** Directions for this task **
Whichever lines of the entries hold the word "each" should be identified and copied.

··· Provided data ···

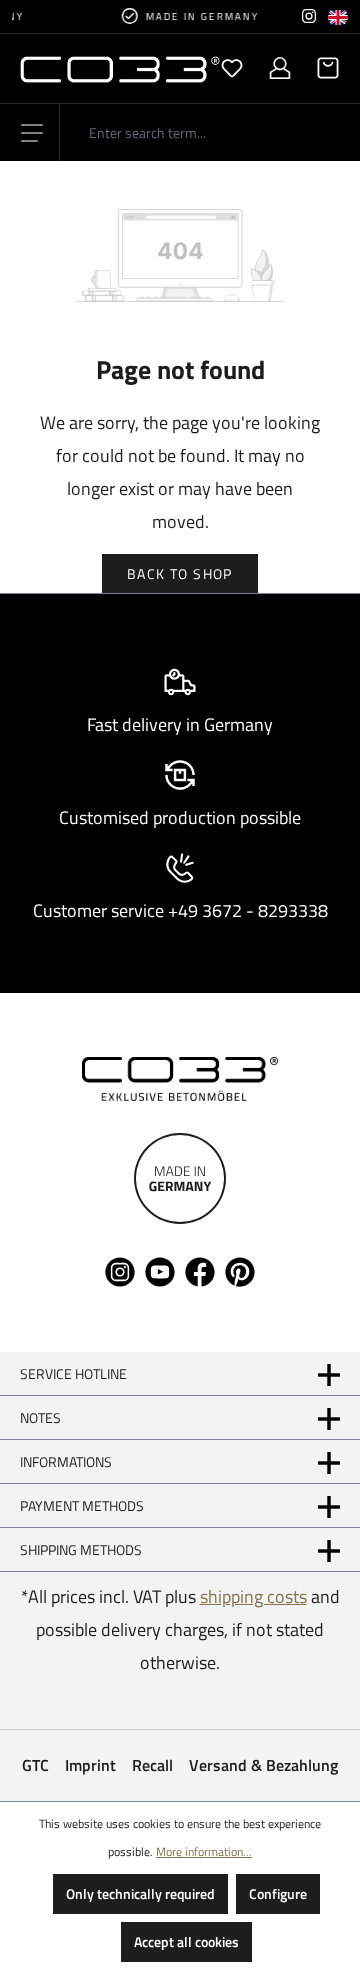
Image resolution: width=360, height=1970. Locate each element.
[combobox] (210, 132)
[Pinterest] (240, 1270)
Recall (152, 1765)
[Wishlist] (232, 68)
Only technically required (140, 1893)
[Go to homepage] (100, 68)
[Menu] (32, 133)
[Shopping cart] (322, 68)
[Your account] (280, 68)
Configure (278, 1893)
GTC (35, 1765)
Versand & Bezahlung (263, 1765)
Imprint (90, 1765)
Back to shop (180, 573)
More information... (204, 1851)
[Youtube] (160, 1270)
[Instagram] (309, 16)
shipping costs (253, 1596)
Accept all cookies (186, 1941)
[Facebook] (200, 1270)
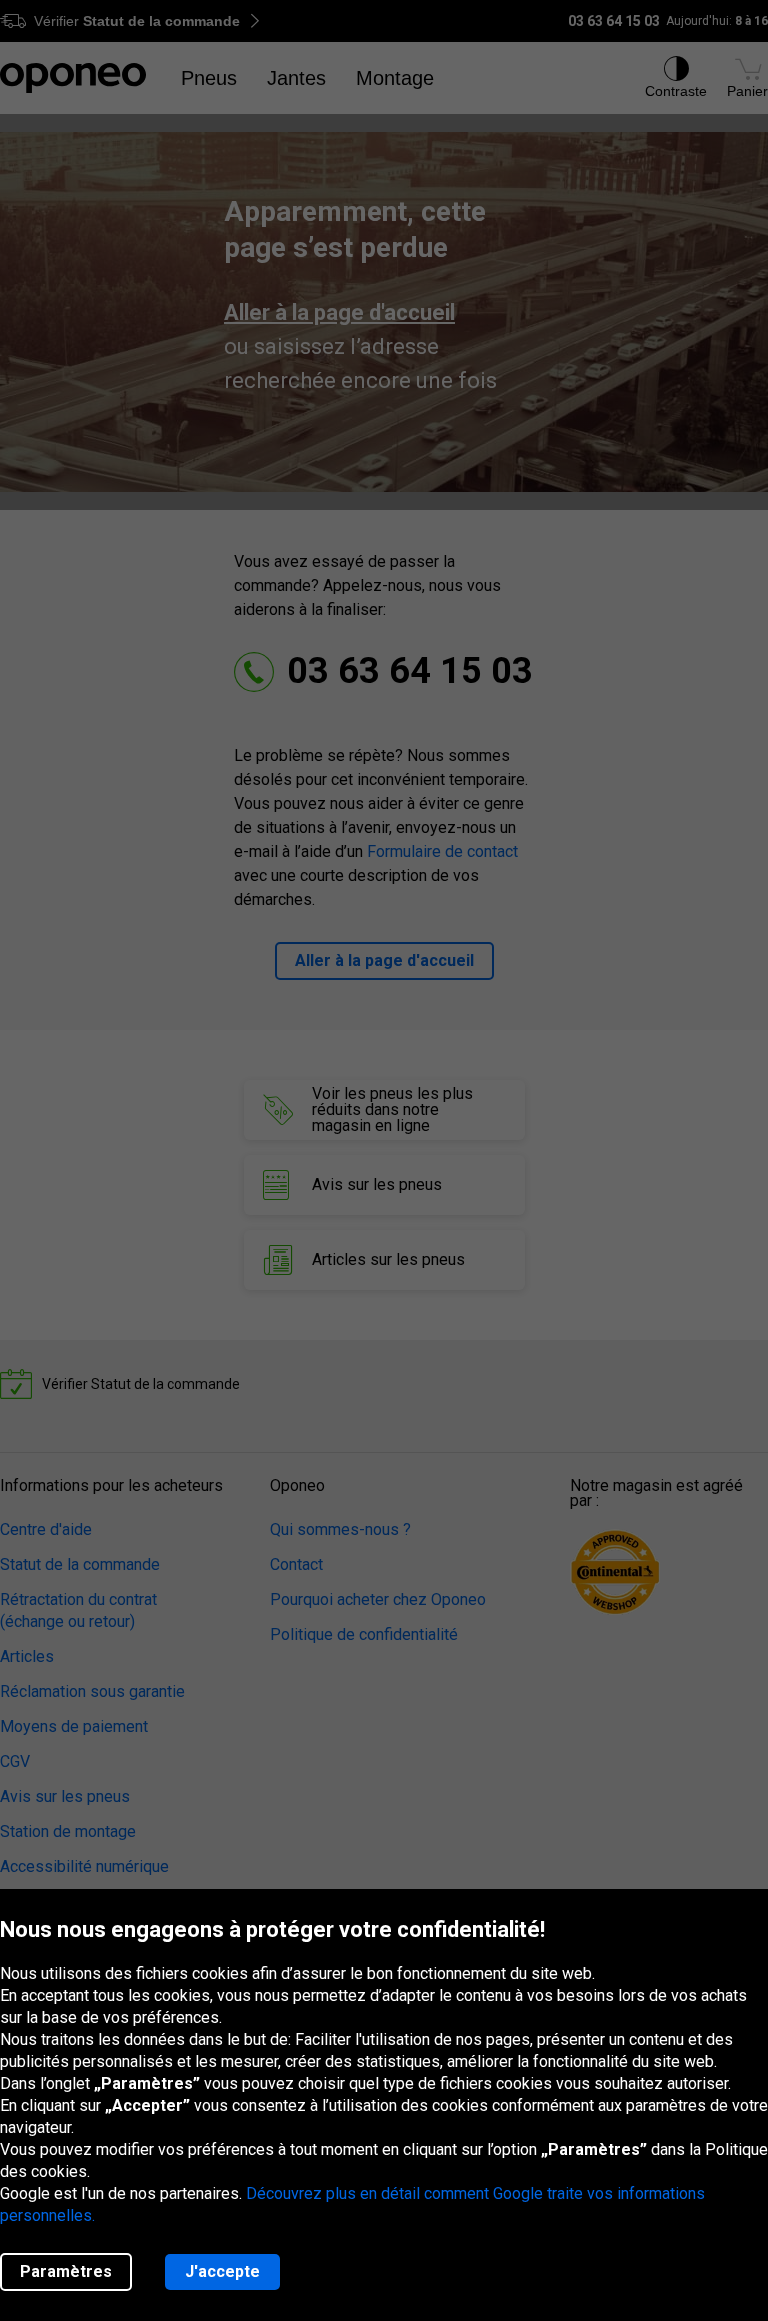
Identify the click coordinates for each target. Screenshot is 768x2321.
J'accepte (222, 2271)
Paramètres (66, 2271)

···

** The answer **
Image resolution: width=360, height=1970. Locate each element.
Identify the click coordinates for each target. Screenshot is 768x2321.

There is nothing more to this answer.